[Raw data — start]

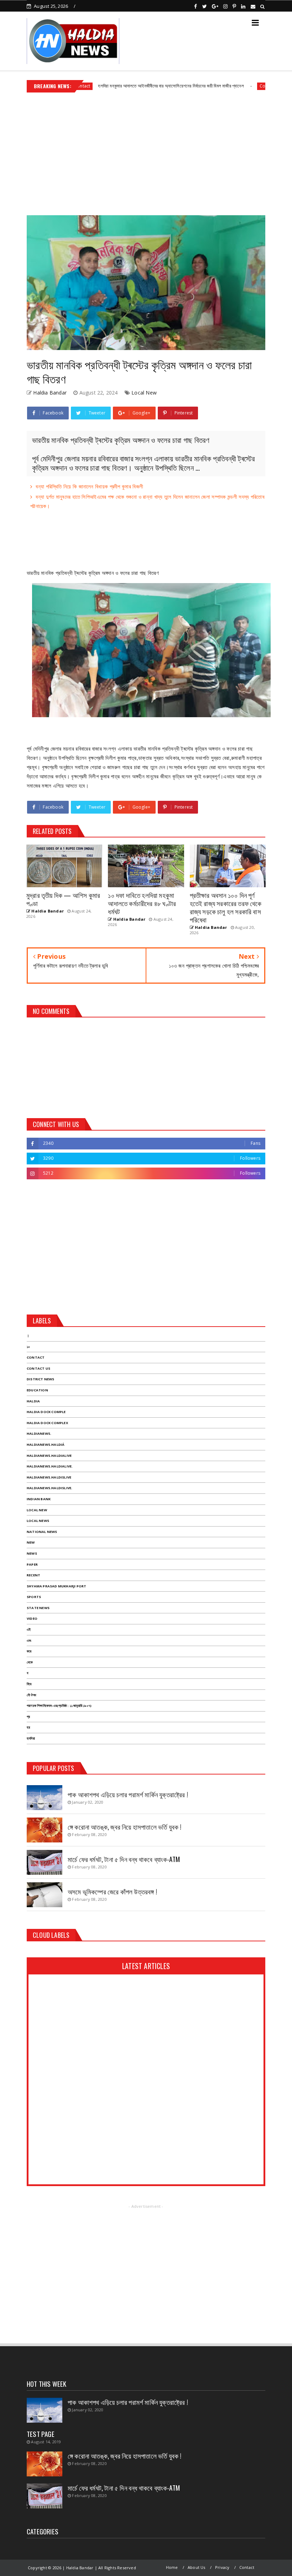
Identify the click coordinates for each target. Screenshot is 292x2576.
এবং (29, 1640)
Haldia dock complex (47, 1423)
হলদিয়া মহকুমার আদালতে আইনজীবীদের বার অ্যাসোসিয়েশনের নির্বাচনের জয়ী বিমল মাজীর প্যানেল (129, 86)
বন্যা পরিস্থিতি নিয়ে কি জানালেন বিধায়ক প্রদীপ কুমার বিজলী (89, 486)
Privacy (222, 2567)
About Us (196, 2567)
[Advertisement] (146, 151)
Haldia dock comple (46, 1411)
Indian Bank (39, 1499)
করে (29, 1651)
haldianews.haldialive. (50, 1466)
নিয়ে (29, 1684)
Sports (34, 1596)
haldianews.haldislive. (49, 1488)
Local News (38, 1520)
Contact (226, 86)
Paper (32, 1564)
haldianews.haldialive (49, 1455)
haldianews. (39, 1433)
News (32, 1553)
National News (42, 1531)
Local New (144, 392)
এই (29, 1629)
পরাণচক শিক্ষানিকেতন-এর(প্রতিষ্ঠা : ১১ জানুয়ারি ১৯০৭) (59, 1705)
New (31, 1542)
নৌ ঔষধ (31, 1695)
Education (37, 1390)
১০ (28, 1346)
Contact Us (38, 1368)
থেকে (30, 1662)
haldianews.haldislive (49, 1477)
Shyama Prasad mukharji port (56, 1586)
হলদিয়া (31, 1738)
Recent (33, 1575)
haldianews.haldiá (45, 1444)
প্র (28, 1716)
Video (32, 1618)
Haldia (33, 1401)
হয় (28, 1727)
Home (172, 2567)
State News (38, 1608)
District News (40, 1379)
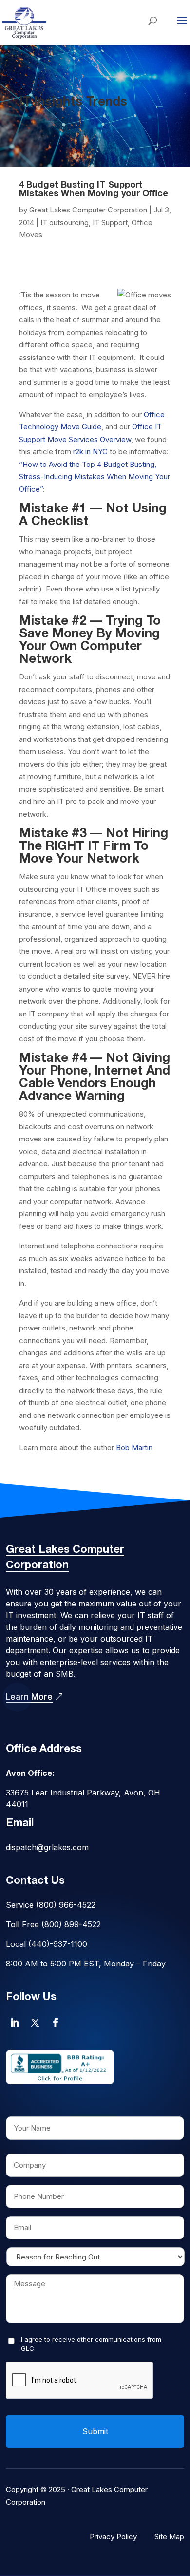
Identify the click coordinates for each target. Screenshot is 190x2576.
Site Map (169, 2536)
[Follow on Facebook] (55, 2022)
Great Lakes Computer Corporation (88, 209)
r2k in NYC (90, 451)
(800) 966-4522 (65, 1905)
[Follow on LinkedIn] (14, 2022)
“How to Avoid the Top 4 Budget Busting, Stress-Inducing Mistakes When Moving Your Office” (94, 477)
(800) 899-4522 (71, 1924)
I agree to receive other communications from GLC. (91, 2344)
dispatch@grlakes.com (47, 1847)
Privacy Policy (113, 2536)
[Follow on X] (35, 2022)
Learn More (29, 1697)
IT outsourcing (64, 222)
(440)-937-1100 (57, 1944)
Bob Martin (134, 1447)
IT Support (110, 222)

[Raw data — finish]

Activity
An exact reprint of every record is required, with the pictures omitted.

Your solution
Identify the click coordinates for each target. Screenshot is 292x2576.
এবং (29, 1640)
Haldia dock complex (47, 1423)
হলদিয়া মহকুমার আদালতে আইনজীবীদের বার অ্যাসোসিয়েশনের নির্বাচনের জয়ী বিমল মাজীর প্যানেল (129, 86)
বন্যা পরিস্থিতি নিয়ে কি জানালেন বিধায়ক প্রদীপ কুমার বিজলী (89, 486)
Privacy (222, 2567)
About Us (196, 2567)
[Advertisement] (146, 151)
Haldia dock comple (46, 1411)
Indian Bank (39, 1499)
করে (29, 1651)
haldianews.haldialive. (50, 1466)
নিয়ে (29, 1684)
Sports (34, 1596)
haldianews.haldislive. (49, 1488)
Local News (38, 1520)
Contact (226, 86)
Paper (32, 1564)
haldianews.haldialive (49, 1455)
haldianews. (39, 1433)
News (32, 1553)
National News (42, 1531)
Local New (144, 392)
এই (29, 1629)
পরাণচক শিক্ষানিকেতন-এর(প্রতিষ্ঠা : ১১ জানুয়ারি ১৯০৭) (59, 1705)
New (31, 1542)
নৌ ঔষধ (31, 1695)
Education (37, 1390)
১০ (28, 1346)
Contact Us (38, 1368)
থেকে (30, 1662)
haldianews.haldislive (49, 1477)
Shyama Prasad mukharji port (56, 1586)
হলদিয়া (31, 1738)
Recent (33, 1575)
haldianews.haldiá (45, 1444)
প্র (28, 1716)
Video (32, 1618)
Haldia (33, 1401)
হয় (28, 1727)
Home (172, 2567)
State News (38, 1608)
District News (40, 1379)
Identify the click coordinates for each target. Screenshot is 190x2576.
Site Map (169, 2536)
[Follow on Facebook] (55, 2022)
Great Lakes Computer Corporation (88, 209)
r2k in NYC (90, 451)
(800) 966-4522 (65, 1905)
[Follow on LinkedIn] (14, 2022)
“How to Avoid the Top 4 Budget Busting, Stress-Inducing Mistakes When Moving Your Office” (94, 477)
(800) 899-4522 (71, 1924)
I agree to receive other communications from GLC. (91, 2344)
dispatch@grlakes.com (47, 1847)
Privacy Policy (113, 2536)
[Follow on X] (35, 2022)
Learn More (29, 1697)
IT outsourcing (64, 222)
(440)-937-1100 (57, 1944)
Bob Martin (134, 1447)
IT Support (110, 222)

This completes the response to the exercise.